Avec son livre ¹, David Alliot comble opportunément une lacune : il n’existait à ce jour pas de biographie « synthétique » de Céline. Celle de Frédéric Vitoux, rééditée l’année passée dans la collection de poche « Folio », fait tout de même un bon millier de pages !
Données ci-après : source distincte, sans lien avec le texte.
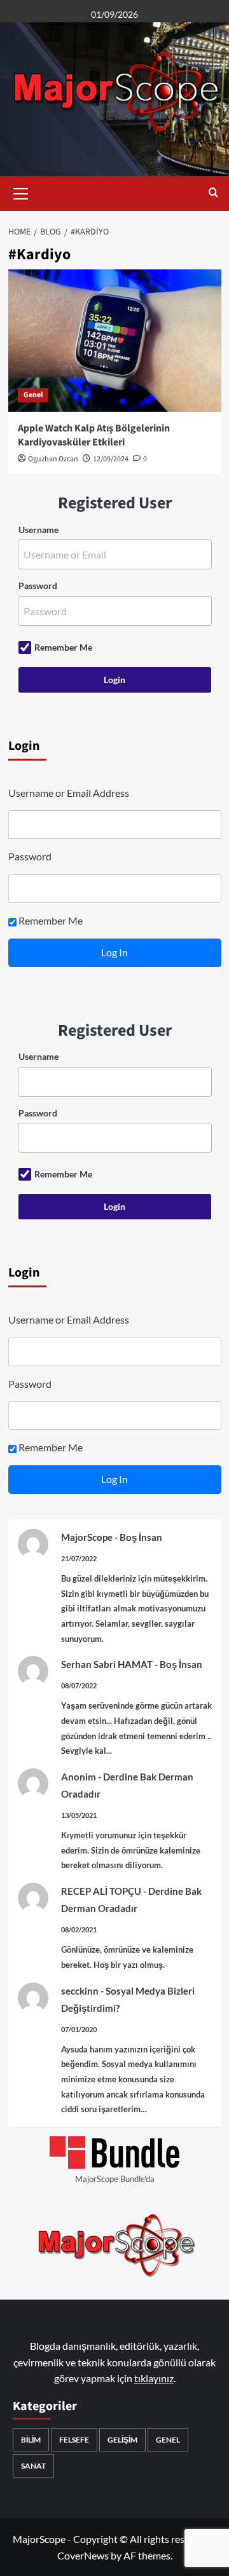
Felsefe (74, 2439)
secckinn (80, 1990)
Cerise sur le gâteau : cette nouvelle biographie, qui s’adresse aux néophytes, intéressera aussi les spécialistes puisqu’elle propose des inédits. D’abord, sur le plan iconographique : une photo de Céline prise en 1933 à Médan (pas celle, très connue, figurant en couverture de ce numéro), et une autre, à Korsør, en compagnie de Thorvald Mikkelsen. En outre, neuf lettres inédites à lui adressées sont reproduites en annexe. Nous reproduisons dans ce numéro un extrait du dernier chapitre du livre consacré à la lente résurrection de Céline. Le point culminant en est sans doute l’achat, en mai 2001, du manuscrit de Voyage à 1,7 millions d’euros, manuscrit préempté, en outre, par la Bibliothèque Nationale de France.
La citation de Marc Hanrez en couverture du précédent numéro a suscité quelques réactions. Et pour cause, puisque l’ascendance noble de Louis des Touches (de Lantillière) est un fait désormais avéré. Dans son étude consacrée à la question, Louis de Charbonnières conclut ainsi : « Les familles de la noblesse française qui peuvent revendiquer une origine aussi ancienne que les des Touches, ne se comptent pas aujourd’hui plus de quelques centaines. Louis-Ferdinand Céline, le “médecin des pauvres”, l’écrivain qui se déclarait sorti du petit peuple, était un gentilhomme de vielle race » ².
Les éditions du Dilettante ont réédité le premier livre de Marc-Édouard Nabe ³ dont la parution avait été saluée ici, en 1985, par un lecteur que séduisait cette célébration sans complexe du génie célinien. Pour des raisons personnelles, cet enthousiasme s’est sensiblement attiédi depuis mais tel n’est pas l’objet de ce commentaire. Cette nouvelle édition est augmentée d’une préface où l’ironie caustique parvient difficilement à dissimuler une certaine amertume. Il est vrai que lorsque Nabe compare sa carrière d’écrivain à celle de Houellebecq, dont il fut voisin d’immeuble, on conçoit que cela puisse susciter quelque dépit. Son talent n’est pas en cause. Cela étant, il n’est pas interdit de penser qu’il perd de son éclat lorsqu’il se plaint à la télévision des manières de son nouvel éditeur, coupable de lui avoir « coupé sa mensualité et même le téléphone » [sic]. Gageons que si Nabe vendait autant de livres que le confrère cité, on lui aurait sans nul doute maintenu l’une et l’autre. Quoiqu’il affecte de croire, l’idéologie n’a aucune incidence dans ce revirement de situation. Nabe était, on le sait, la « danseuse » de Jean-Pierre Bertrand, l’éditeur précédent. Que son successeur renâcle à assurer la continuité est dans l’ordre des choses. C’est certes désolant pour l’intéressé mais c’est la dure loi du marché. Et les prises de position pro-arabes de Nabe comptent assurément peu en regard de celle-ci.
- David Alliot, Céline, la légende du siècle, Ed. Infolio, coll. « Illico », 2006, 190 p.
- Louis de Charbonnières, « Du chevalier des Touches au docteur Destouches… La famille de L.-F. Céline », in La Revue des lettres modernes, n° 543-546, 1978, pp. 109-116.
- Marc-Édouard Nabe, Au régal des vermines, Le Dilettante, 2006, 320 p. (avec une préface inédite, « Le Vingt-septième livre »). Dernier livre paru : Morceaux choisis, Éd. Léo Scheer, 2006, 494 p.